Extrait du texte >>
((
La schizophrénie, cette maladie mentale qui se caractérise notamment par des hallucinations auditives, toucherait 50 millions de personnes à travers le monde. Mais, note un intéressant article de Slate, tous les schizophrènes ne se ressemblent pas! Ainsi, d’un continent à l’autre, d’une culture à l’autre, les troubles rencontrés par les personnes touchées diffèrent énormément.
Citant une récente étude de l’université de Stanford publiée dans le “British Journal of Psychiatry”, Slate rapporte que les hallucinations auditives des sujets américains n’ont rien à voir avec celles des sujets Ghanéens ou Indiens. Pour arriver à cette conclusion, l’anthropologue Tanya Luhrmann et ses collègues chercheurs à Stanford ont interrogé soixante schizophrènes.
))
Données fournies >>
((
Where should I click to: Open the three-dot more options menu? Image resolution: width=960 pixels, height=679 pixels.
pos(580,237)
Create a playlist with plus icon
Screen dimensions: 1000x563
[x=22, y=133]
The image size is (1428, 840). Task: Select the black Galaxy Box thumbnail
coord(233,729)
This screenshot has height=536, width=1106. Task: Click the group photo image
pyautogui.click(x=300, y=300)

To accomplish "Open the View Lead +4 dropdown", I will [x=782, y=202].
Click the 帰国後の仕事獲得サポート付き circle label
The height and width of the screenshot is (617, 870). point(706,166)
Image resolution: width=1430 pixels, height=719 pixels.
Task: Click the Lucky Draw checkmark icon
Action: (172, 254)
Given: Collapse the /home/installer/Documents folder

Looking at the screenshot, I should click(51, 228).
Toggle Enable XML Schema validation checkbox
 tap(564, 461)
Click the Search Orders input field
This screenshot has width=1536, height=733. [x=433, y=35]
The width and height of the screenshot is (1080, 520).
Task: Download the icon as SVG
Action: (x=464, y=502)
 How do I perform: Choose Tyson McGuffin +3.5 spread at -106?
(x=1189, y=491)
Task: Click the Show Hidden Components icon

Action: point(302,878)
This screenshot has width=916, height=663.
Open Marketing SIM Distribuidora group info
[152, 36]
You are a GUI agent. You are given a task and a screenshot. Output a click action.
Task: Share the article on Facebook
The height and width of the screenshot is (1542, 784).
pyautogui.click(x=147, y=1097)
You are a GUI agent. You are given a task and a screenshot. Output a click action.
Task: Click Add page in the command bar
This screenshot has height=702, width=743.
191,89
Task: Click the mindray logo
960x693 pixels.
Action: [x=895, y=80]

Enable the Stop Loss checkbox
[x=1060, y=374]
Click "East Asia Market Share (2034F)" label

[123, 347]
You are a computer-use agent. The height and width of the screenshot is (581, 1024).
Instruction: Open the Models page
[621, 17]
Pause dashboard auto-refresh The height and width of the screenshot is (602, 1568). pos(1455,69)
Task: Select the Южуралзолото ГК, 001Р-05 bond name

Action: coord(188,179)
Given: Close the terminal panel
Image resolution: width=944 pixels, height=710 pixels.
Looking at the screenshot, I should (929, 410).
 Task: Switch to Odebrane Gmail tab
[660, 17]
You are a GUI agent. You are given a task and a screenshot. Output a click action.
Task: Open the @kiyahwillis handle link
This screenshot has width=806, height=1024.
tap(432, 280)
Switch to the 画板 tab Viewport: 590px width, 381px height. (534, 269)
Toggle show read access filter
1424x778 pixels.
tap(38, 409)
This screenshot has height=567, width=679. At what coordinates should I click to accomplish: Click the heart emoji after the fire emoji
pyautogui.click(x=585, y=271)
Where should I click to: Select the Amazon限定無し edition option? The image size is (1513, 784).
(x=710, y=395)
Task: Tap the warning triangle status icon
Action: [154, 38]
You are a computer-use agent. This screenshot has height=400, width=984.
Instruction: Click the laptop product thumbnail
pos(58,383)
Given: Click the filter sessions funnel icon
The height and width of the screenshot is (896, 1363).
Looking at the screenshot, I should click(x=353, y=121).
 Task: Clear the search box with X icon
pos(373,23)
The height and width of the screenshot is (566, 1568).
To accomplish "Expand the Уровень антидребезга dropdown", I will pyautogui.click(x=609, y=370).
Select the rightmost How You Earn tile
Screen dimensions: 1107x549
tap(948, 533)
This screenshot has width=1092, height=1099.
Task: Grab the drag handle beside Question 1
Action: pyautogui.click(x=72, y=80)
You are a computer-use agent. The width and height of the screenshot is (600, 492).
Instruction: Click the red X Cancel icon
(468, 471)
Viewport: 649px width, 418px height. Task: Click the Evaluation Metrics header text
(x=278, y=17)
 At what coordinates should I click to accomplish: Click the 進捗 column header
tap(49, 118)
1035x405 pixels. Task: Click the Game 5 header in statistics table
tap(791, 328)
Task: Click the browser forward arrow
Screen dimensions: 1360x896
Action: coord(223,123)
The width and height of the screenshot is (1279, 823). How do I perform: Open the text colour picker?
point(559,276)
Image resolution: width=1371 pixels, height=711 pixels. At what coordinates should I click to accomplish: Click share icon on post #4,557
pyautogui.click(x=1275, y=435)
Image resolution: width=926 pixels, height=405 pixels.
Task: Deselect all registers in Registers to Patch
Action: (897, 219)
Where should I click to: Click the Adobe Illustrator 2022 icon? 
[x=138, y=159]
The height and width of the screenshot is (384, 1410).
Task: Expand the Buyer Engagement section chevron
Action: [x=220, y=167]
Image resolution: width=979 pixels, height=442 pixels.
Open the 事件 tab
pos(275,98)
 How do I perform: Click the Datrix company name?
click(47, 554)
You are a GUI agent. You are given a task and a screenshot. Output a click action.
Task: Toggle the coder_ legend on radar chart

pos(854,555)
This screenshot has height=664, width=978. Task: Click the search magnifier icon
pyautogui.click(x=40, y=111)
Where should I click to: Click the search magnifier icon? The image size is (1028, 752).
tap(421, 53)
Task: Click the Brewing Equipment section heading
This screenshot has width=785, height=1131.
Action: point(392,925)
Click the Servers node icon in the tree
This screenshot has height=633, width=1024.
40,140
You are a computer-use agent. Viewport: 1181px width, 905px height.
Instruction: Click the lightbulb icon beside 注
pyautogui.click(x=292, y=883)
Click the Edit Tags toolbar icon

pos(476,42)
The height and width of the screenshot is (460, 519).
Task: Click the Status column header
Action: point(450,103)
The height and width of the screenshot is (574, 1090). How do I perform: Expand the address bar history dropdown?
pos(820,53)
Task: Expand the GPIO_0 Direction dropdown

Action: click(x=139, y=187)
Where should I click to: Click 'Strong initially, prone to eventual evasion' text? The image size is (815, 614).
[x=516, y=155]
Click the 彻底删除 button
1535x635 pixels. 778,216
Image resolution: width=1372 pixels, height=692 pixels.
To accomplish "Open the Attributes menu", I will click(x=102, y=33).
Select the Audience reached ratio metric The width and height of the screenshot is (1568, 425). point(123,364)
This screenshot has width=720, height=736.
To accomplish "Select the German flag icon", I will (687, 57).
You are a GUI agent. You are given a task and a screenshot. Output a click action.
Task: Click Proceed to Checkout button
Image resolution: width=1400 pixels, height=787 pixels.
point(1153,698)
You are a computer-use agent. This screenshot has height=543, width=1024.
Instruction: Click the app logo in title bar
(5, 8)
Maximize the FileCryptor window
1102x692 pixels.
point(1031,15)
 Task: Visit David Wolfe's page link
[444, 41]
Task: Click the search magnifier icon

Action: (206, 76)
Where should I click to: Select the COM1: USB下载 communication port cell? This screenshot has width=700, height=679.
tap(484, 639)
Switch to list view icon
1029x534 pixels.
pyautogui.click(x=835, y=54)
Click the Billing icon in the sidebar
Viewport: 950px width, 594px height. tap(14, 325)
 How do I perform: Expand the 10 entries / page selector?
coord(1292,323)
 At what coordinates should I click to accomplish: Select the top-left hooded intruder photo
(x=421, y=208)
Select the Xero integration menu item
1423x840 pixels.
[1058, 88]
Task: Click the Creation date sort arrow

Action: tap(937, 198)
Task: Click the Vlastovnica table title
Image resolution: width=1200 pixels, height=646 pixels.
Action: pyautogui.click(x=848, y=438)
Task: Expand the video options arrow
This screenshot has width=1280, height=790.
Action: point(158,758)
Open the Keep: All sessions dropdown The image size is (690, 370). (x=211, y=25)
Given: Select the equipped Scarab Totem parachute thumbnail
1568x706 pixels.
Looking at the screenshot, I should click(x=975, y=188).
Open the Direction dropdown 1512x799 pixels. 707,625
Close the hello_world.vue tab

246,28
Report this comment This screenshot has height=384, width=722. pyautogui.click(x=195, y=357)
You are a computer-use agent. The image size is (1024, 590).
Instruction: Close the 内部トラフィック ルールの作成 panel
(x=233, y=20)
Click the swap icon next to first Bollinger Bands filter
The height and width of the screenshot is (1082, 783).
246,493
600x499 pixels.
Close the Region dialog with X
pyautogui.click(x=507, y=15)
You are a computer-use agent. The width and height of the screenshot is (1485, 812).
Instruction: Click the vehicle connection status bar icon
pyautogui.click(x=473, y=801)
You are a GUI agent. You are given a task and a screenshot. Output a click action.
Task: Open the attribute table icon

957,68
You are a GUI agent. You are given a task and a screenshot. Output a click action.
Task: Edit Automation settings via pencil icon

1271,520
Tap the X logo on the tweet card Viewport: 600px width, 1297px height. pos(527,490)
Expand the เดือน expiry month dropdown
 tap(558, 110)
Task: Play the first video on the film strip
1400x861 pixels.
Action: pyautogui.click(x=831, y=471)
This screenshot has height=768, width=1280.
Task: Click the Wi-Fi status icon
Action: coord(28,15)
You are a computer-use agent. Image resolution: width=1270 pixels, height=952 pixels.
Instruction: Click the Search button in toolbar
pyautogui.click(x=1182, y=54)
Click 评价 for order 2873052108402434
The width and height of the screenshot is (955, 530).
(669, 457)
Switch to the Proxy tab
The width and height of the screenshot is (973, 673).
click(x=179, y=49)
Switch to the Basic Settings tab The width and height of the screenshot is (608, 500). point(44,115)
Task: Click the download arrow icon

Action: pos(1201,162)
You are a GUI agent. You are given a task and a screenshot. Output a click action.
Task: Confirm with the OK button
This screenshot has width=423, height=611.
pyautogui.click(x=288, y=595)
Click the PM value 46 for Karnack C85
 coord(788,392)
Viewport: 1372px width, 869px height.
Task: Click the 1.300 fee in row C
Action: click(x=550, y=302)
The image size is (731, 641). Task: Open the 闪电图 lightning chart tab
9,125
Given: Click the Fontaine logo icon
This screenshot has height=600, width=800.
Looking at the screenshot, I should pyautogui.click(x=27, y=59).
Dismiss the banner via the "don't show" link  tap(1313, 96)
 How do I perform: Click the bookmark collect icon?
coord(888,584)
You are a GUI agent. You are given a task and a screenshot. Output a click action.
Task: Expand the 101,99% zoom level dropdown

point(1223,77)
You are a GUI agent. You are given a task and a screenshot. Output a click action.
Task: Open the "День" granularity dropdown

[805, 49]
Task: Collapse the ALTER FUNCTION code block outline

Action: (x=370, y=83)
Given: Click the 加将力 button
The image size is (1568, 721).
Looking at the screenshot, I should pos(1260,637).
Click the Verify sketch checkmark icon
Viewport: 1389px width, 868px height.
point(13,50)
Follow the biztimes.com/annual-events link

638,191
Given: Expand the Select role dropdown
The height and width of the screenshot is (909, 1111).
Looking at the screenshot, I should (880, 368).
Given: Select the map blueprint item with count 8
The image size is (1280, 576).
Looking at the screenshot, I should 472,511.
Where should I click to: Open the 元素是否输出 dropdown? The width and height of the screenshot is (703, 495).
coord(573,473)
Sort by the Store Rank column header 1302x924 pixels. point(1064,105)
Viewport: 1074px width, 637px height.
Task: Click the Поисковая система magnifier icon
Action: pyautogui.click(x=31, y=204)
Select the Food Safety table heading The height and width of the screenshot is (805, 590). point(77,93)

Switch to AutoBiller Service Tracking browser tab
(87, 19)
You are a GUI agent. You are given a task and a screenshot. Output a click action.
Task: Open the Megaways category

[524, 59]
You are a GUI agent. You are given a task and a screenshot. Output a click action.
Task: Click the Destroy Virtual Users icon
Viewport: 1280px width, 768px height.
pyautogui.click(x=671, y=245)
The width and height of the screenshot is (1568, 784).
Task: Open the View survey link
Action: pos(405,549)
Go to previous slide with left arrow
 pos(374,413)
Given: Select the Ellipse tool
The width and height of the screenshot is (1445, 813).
))
Consigne >> Poursuivez le texte sur les hallucinations auditives des schizophrènes selon les cultures, à partir de l'endroit où il s'arrête.

Réponse rédigée >>
Résultat, résume Slate, une tendance se dégage: quand les Américains sont victimes de “voix menaçantes et agressives qui leur ordonnent parfois de commettre des actes violents”, les Indiens perçoivent “des voix familières”. Celles-ci leur demandent souvent de… faire le ménage! Sur le site officiel de l’université de Stanford, Mme Luhrmann ajoute que ces voix indiennes imitent “le ton d’une personne plus âgée qui conseillerait un plus jeune”. Quant au Ghanéens, c’est Dieu en personne qui s’adresse majoritairement à eux.
Autre fait marquant: les voix américaines sont autant de “bombardements”, alors que les voix indiennes ou ghanéennes ne sont pas perçues par les malades comme des menaces. Au contraire, elles sont “plutôt positive[s]”. Pour les schizophrènes indiens, ces hallucinations auditives ressemblent aussi à des “manifestation[s] d’esprits magiques […] amusantes”.
Contexte culturel
Selon Tanya Luhrmann, l’explication se trouverait en partie dans le contexte culturel. “Je pense que ces différences sont liées au fait que dans une société où nos pensées sont quelque chose de très privé et où les esprits ne parlent pas, les gens se sentent plus agressés lorsqu’ils entendent ces voix”, analysait-elle en 2013 dans les colonnes du New York Times.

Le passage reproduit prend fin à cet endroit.